Critical Role of Pore-Scale Heterogeneities in Assessing Efficiency of Formation Damage Removal in Sandstone Reservoirs

Formation damage is typically regarded as a detrimental phenomenon that necessitates effective treatment to optimize production efficiency and extend wellbore lifetime. This study introduces new standards to guide laboratory-based investigations into the efficiency of chemical solvents for mitigating formation damage in sandstone reservoirs, emphasizing pore-scale property changes and permeability recovery. Three sandstone core samples from an anonymous reservoir, characterized by varying geological and petrophysical properties, were subjected to initial damage through the injection of oil-based drilling fluids.

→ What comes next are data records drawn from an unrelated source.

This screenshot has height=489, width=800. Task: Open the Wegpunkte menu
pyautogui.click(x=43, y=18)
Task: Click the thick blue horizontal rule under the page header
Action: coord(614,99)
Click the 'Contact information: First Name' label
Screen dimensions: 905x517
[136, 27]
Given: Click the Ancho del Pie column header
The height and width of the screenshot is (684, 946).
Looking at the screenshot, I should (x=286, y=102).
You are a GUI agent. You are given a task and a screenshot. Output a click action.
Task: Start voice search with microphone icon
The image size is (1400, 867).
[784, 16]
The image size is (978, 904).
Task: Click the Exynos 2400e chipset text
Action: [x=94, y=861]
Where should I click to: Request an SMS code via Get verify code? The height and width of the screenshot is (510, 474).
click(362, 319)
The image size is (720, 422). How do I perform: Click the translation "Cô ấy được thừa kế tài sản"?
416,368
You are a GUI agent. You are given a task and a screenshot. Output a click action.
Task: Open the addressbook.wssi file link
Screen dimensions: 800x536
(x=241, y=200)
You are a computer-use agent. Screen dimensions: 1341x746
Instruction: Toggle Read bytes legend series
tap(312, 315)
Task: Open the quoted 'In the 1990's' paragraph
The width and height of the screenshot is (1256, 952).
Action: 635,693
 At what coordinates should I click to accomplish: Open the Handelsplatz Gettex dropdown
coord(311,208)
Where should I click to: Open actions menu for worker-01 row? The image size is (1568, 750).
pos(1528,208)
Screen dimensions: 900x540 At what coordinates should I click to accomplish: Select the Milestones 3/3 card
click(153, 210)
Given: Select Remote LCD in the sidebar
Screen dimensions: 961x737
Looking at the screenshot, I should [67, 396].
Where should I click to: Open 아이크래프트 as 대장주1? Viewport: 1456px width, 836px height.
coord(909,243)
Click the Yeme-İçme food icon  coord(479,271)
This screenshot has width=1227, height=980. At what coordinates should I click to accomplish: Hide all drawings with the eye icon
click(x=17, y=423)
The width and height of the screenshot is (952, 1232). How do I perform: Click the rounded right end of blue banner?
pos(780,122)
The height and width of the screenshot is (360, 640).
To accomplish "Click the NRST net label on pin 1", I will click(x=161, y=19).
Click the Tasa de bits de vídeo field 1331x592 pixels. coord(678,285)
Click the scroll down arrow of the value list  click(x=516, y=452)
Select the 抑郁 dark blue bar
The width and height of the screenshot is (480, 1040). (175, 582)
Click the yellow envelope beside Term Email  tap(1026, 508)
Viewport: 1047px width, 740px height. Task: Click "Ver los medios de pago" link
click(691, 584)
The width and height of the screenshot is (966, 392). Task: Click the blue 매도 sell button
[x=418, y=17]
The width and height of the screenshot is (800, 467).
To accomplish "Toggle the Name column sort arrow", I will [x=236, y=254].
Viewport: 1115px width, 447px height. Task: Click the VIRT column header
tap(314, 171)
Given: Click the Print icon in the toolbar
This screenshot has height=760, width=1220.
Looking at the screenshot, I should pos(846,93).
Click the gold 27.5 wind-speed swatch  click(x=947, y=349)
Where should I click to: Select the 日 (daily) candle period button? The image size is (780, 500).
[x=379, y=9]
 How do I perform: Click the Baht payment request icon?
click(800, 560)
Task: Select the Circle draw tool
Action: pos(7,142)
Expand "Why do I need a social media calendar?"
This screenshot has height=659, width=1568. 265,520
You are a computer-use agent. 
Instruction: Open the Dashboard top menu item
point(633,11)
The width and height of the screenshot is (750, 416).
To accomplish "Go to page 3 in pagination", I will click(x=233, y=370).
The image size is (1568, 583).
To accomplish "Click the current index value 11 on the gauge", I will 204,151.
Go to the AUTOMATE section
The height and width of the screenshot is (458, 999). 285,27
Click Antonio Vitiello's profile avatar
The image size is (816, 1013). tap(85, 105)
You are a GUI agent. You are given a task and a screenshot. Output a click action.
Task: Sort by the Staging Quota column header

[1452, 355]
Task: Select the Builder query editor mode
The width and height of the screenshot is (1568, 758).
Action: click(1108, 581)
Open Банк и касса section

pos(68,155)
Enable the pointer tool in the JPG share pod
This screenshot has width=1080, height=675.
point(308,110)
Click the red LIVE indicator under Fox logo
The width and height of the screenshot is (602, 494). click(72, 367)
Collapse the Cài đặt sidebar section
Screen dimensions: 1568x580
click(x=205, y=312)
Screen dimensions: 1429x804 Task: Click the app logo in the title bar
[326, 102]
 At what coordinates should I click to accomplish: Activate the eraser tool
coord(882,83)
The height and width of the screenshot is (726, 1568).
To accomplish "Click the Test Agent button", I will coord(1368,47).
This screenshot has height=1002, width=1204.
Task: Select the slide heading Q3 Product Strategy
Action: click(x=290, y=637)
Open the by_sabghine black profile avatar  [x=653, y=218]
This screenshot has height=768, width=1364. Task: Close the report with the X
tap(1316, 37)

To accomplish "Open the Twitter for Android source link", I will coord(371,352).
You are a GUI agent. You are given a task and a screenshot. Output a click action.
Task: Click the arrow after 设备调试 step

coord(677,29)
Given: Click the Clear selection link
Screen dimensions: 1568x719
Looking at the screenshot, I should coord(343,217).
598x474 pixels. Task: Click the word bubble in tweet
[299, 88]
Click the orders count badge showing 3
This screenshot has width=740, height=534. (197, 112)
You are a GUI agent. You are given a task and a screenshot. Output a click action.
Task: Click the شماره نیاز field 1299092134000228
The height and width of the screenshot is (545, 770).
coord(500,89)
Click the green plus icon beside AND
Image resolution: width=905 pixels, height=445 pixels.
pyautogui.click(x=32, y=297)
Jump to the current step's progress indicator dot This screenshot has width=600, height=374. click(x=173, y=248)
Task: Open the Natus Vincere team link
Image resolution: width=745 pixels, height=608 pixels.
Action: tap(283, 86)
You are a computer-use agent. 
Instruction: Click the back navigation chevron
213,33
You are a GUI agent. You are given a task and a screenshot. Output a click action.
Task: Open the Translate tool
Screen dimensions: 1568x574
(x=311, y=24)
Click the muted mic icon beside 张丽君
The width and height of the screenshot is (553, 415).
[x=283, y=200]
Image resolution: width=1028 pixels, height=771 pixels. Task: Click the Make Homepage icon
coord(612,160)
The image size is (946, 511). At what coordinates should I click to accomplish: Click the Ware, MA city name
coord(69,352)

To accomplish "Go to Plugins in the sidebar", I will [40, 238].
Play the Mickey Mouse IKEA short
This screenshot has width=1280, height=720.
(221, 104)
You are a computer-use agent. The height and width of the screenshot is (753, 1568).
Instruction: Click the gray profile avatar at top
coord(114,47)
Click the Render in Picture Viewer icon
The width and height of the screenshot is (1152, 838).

Each sample was subsequently treated with a distinct chemical solvent to evaluate their respective efficiencies in restoring porosity and permeability. Advanced tomographic imaging and pore-scale analyses were employed to quantify changes before and after treatment, focusing on representative elementary volumes (REVs) along the samples. The findings highlight the critical influence of initial sedimentary heterogeneities on solvent efficiency. Variations in CT number, porosity, permeability, and tortuosity demonstrated spatial heterogeneity in solvent effectiveness along the injection pathway. Notably, tortuosity decreased across most REVs, particularly near the outlet, post-treatment, indicating improved fluid flow pathways. However, uniform and consistent improvements in porosity, pore size distribution, and permeability were not observed, underscoring the role of intrinsic geological variability. This study concludes that solvent efficiency is strongly influenced by the severity of initial sedimentary heterogeneities induced by formation damage, rather than being solely dependent on solvent type. To achieve reliable comparisons, future solvent performance evaluations must account for comparable levels of geological heterogeneity pre- and post-treatment. These findings provide actionable insights for optimizing solvent selection and developing more effective strategies for reservoir stimulation and formation damage remediation.